SIR WILLIAM HARCOURT

What I said was that after the refusal to issue the Writ was determined by the House, the intimation that at the end of the Session the Writ would be issued was received with the concurrence of the other side.

MR. J. LOWTHER

said, that he entered his emphatic protest at the time against the unconstitutional doctrine founded by the Attorney General, under which he took upon himself, on his own fiat, to inflict a punishment upon a constituency contrary to all precedent, and in the teeth of what would be, under ordinary circumstances, the will of the House. The hon. and learned Gentleman stated that the course pursued was most inconvenient; but he (Mr. J. Lowther) reminded the House that when the Writ was moved for the Attorney General opposed it, and the Opposition urged that the Writ should issue unless the Government were prepared to ask Parliament to deal by means of Statute with the question. The hon. and learned Gentleman declined to introduce a Bill, or to do anything beyond suspending the Writ on his own fiat. It might not be the fact that the coincidence of finding a Liberal candidate was in any way connected with the mysterious decision of the Government in favour of the issuing of the Writ, as the hon. Member for Londonderry (Mr. Lewis) suggested; but it was quite clear that the practice ought not to be drawn into a precedent.

MR. WARTON

said, he would not use any hard words in respect to the Attorney General, because he had told them when the Writ should be allowed to issue—namely, at the end of the Session, and he had kept his word. But he wanted to call attention to the unconstitutional doctrine that the House had the power to punish by suspending a Writ. It was not the case of a Judge who had the power to inflict a penalty; it was the case of a wronged man acting as Judge. The Attorney General was not the person to regulate how long a constituency should be deprived of its Members. He (Mr. Warton) wished to call attention to the serious development of this principle. In 1881 the House passed an Act suspending the elections of a number of seats. All those cases were adjourned for consideration early in 1882. The Government had again done the same thing, and adjourned these cases by an Act, and the cases had therefore not been considered by Parliament. How did the Government avoid their consideration—by putting forward the Corrupt Practices Bill, which might be a good Bill or it might not be; but certainly, by its enormous length and by its containing a great number of novelties, it was not likely to pass quietly through the House. The result was that some half-dozen places were all deprived of their Members. Delighted as he was to find that the unconstitutional doctrine that places could be deprived of their seats was abandoned, he was sorry to see another doctrine set forth by the Attorney General and the Home Secretary, following upon a suggestion of the hon. and learned Member for Launceston (Sir Hardinge Giffard), that the construction of the Act of Parliament did not render it imperative upon the House to issue a Writ. He (Mr.

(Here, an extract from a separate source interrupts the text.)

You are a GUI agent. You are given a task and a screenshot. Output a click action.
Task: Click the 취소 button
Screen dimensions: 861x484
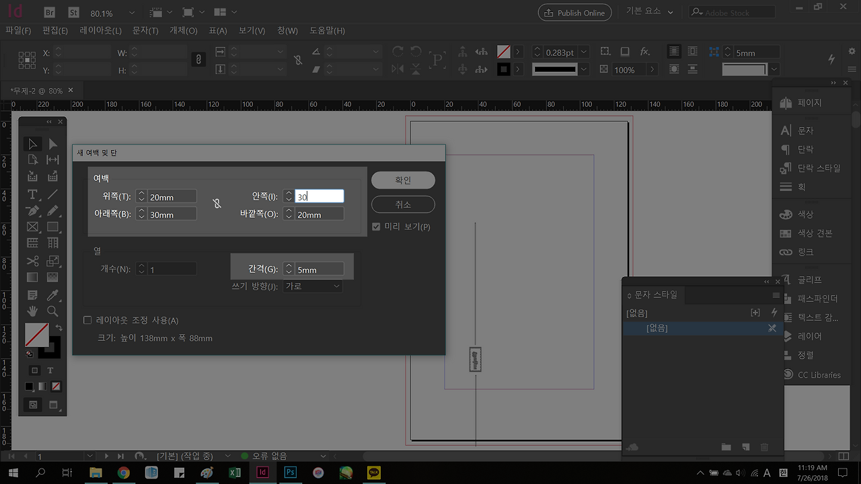pyautogui.click(x=403, y=204)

Warton) was not going to be a party to the House abandoning its Privileges. There was the case of a Commission issued in respect of the election at Northallerton, which was one of the purest elections that ever took place. These things were a lesson to the House to be cautious. The Government had not answered his question when they were going to fill up the other vacant seats? He supposed some other great Bill was to be brought forward. He protested, however, against the unconstitutional doctrine that the issue of a Commission would justify delay in issuing a Writ; at the same time, he was delighted that another unconstitutional doctrine had been abandoned.

Motion agreed to. Ordered, That Mr. Speaker do issue his Warrant to the Clerk of the Crown in Chancery to make out a new Writ for the Election of a Member to serve in this present Parliament for the borough of Wigan, in the room of Francis Sharp Powell, esquire, whose Election has been declared to be void.